If Fishlake National Forest is on your shoulder-season list, the Wild Horse Fire is the kind of fast-moving disruption that can change a trip before you reach the trailhead. The lightning-caused fire, burning in Millard County near Leamington, Utah, surged through dry fuels and strong wind in central Utah and quickly became the largest wildfire in the state so far in 2026.
By Thursday, May 14, Utah Fire Info estimated the fire at about 1,500 acres and 5% contained. By Friday, May 15, it had grown to more than 7,000 acres and was 47% contained. Fire managers initially needed a mapping flight to get a reliable acreage count, and ABC4 Utah reported that firefighters used an aircraft to pin down the size. That rapid jump is the clearest warning for anyone driving toward backcountry routes, dispersed campsites or trailheads around Fishlake: conditions can change in hours, not days.
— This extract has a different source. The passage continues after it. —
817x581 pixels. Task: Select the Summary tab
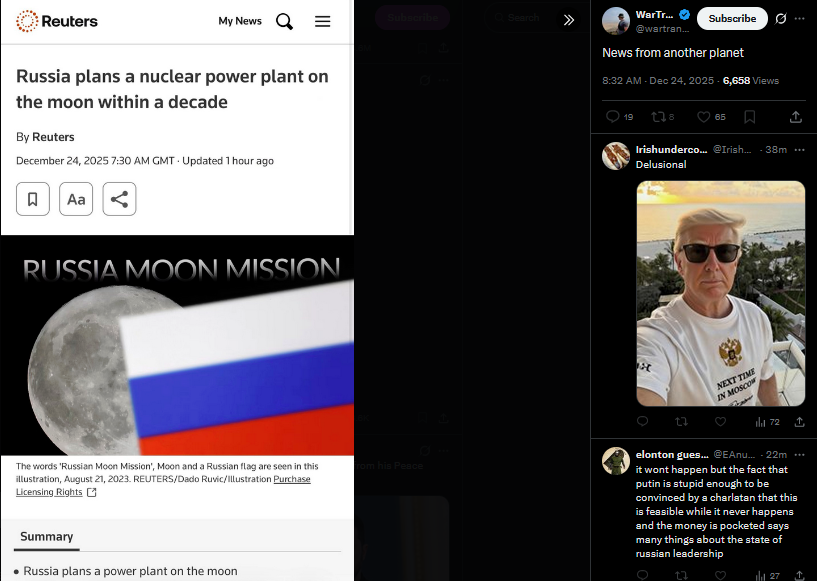coord(46,537)
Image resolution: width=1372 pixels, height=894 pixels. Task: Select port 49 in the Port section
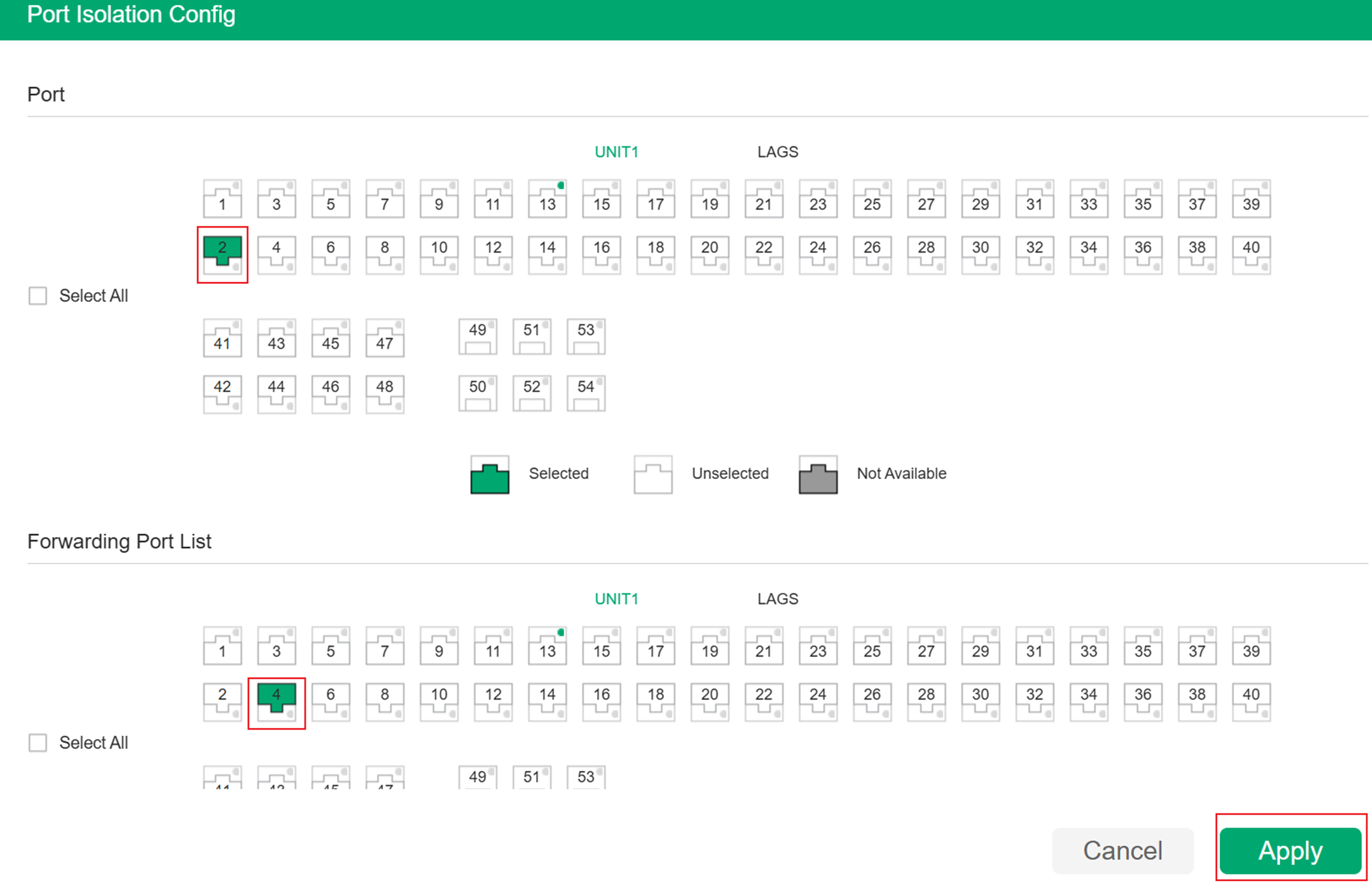(477, 336)
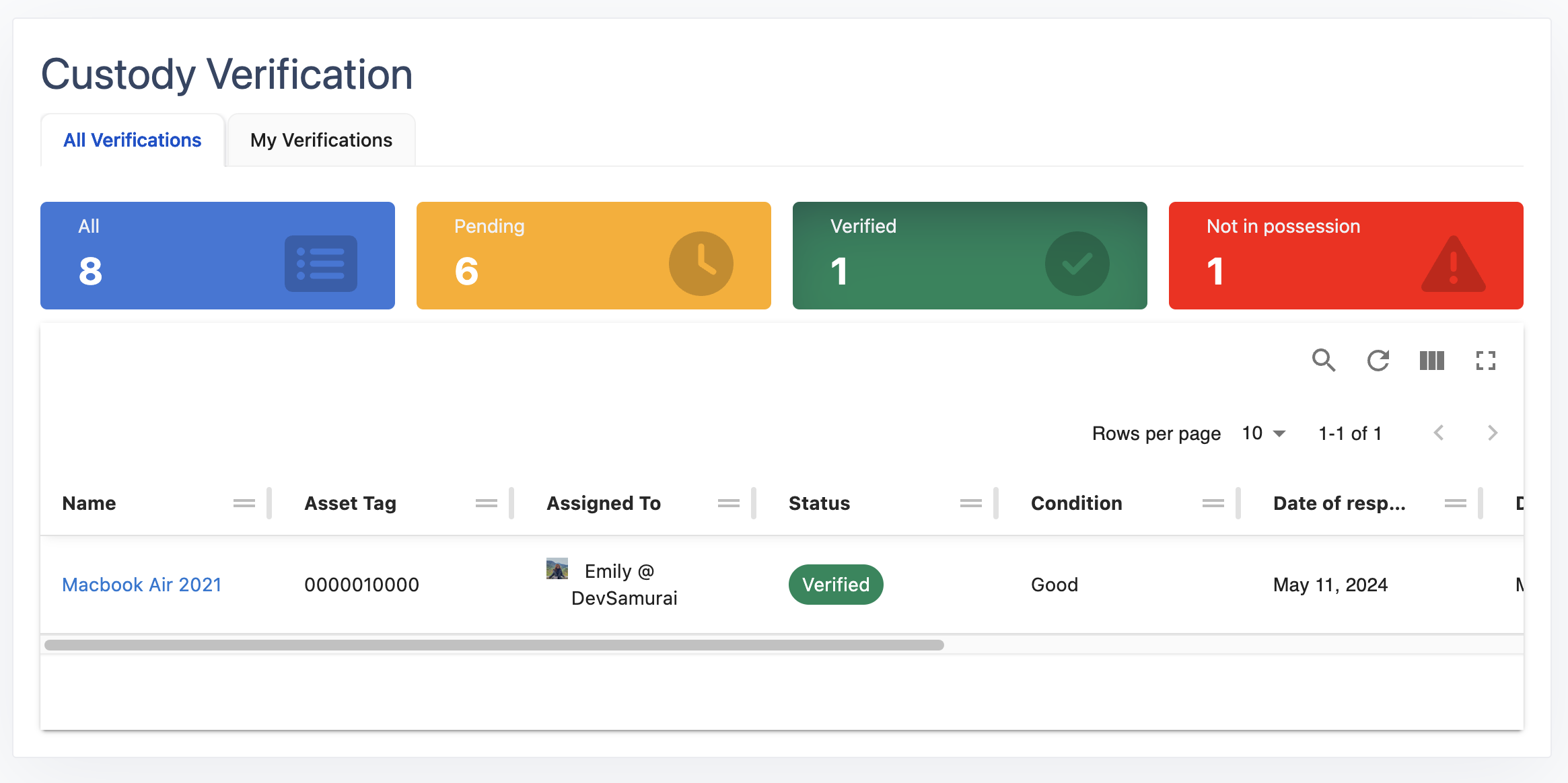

The fire’s location in Fishlake National Forest matters because the impact is not limited to the burn perimeter. Smoke can affect visibility on nearby roads, and closures can cut off access to recreation sites even when the fire is not sitting on a main tourist corridor. Fishlake National Forest says incident updates, area closures and other notifications are posted through its social channels and its Alerts & Fire Danger page. The forest also warns that road status can change at any time because of weather, road work and wildfire-related closures.

That makes the Wild Horse Fire more than a wildfire headline for travelers. It is a route-planning problem, a camping decision and, in some cases, a reason to turn around before a long drive becomes a dead end. The broader public-lands response has also shifted, with Utah Bureau of Land Management fire operations moving to the U.S. Wildland Fire Service in January 2026.

Crews said they were confident about protecting structures and infrastructure, including power lines, after overnight work. But for visitors headed toward Leamington and the Fishlake backcountry, the real takeaway stays the same: the fire’s surge turned a normal Utah trip into a moving target, and the next road, closure or smoke advisory can arrive as quickly as the wind that pushed the blaze in the first place.